Temptation thoughts represent our old way of being and come most often when we’re tired, lonely, upset, or feeling less centered in some way.  They can also be a result of unintended or unexpected peer pressure, wanting to be a part of the group and do what everyone around you is doing.  An important way to deal with “just thoughts” when they happen is first to identify it.  By labeling your “just thought” as a “temptation thought,” you immediately put some distance between you and the potential behavior.  For example, you’re having a bad day and feel very lonely.  You run into your ex-boyfriend who was not a very thoughtful partner.  He shows interest in you and you are flattered.  A little voice inside your head says, “Wouldn’t it feel good to be together with him, just for tonight.”  But then you remind yourself that you have just uttered a “just statement.”  You recognize this as a way of fooling yourself into thinking that it would be fine to spend the evening with this man, forgetting the pain he caused you and the disappointment you would feel in yourself tomorrow.  Instead, you decide since you’ve had a tough day and need some company, you’d be better off calling a friend who makes you laugh or even renting a movie that inspires you.

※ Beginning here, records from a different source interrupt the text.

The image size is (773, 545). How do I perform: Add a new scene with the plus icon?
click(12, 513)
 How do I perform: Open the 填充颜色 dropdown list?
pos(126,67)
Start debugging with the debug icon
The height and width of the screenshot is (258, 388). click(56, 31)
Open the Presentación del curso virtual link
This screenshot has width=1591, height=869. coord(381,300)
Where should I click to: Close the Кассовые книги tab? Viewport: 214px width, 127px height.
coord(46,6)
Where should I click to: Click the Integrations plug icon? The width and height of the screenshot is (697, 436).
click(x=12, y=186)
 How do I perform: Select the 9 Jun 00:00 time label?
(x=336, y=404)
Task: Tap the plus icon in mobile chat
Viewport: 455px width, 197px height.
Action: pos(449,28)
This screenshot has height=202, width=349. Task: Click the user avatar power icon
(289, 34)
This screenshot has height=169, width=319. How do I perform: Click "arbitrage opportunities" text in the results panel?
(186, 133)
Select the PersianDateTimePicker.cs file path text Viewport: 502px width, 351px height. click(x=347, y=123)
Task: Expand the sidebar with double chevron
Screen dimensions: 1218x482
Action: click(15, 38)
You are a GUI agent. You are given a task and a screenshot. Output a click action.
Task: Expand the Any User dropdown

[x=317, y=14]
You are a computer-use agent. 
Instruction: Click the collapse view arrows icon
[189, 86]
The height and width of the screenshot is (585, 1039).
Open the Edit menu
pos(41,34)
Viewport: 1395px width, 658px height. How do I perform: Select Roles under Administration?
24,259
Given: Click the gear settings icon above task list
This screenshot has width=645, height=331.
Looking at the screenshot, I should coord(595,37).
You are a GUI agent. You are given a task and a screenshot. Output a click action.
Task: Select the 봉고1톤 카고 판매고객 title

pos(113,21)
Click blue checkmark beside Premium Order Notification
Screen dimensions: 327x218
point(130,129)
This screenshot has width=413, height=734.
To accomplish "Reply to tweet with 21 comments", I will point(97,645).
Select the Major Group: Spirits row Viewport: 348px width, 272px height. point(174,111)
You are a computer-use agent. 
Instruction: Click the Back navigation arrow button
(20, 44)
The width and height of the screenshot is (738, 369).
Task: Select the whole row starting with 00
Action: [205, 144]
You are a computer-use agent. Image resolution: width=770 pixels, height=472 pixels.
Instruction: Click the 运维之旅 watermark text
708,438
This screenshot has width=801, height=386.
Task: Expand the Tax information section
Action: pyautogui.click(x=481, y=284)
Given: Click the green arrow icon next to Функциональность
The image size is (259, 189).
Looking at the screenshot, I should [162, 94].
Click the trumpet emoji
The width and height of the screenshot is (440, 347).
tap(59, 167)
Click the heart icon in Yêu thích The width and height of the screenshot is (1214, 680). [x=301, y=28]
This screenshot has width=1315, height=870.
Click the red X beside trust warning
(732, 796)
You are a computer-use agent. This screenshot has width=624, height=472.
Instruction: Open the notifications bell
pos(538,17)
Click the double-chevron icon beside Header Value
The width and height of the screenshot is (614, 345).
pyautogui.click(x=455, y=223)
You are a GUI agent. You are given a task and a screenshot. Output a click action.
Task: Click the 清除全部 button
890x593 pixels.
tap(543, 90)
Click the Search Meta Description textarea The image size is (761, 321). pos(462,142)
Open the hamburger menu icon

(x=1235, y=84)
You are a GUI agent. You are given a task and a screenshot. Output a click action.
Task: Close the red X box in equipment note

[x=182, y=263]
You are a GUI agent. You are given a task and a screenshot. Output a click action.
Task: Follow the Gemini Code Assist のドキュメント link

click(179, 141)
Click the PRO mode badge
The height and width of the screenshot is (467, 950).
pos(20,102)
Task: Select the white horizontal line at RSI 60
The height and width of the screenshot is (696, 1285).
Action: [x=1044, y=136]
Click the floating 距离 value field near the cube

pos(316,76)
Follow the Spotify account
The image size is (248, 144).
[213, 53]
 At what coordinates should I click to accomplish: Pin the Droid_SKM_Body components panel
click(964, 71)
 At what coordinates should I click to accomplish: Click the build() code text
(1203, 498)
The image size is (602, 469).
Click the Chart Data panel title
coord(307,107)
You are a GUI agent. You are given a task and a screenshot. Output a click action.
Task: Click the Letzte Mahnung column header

Sometimes you will decide that you want to go ahead and have the piece of cake or skip the workout, or even smoke the cigarette or have the drink.  Change is not a straight line forward.  But by making a conscious choice, you are being more honest with yourself about your behavior.  In doing so, you give yourself a much better chance to recommit to your goal and truly keep it to the “ just one” you’ve decided on.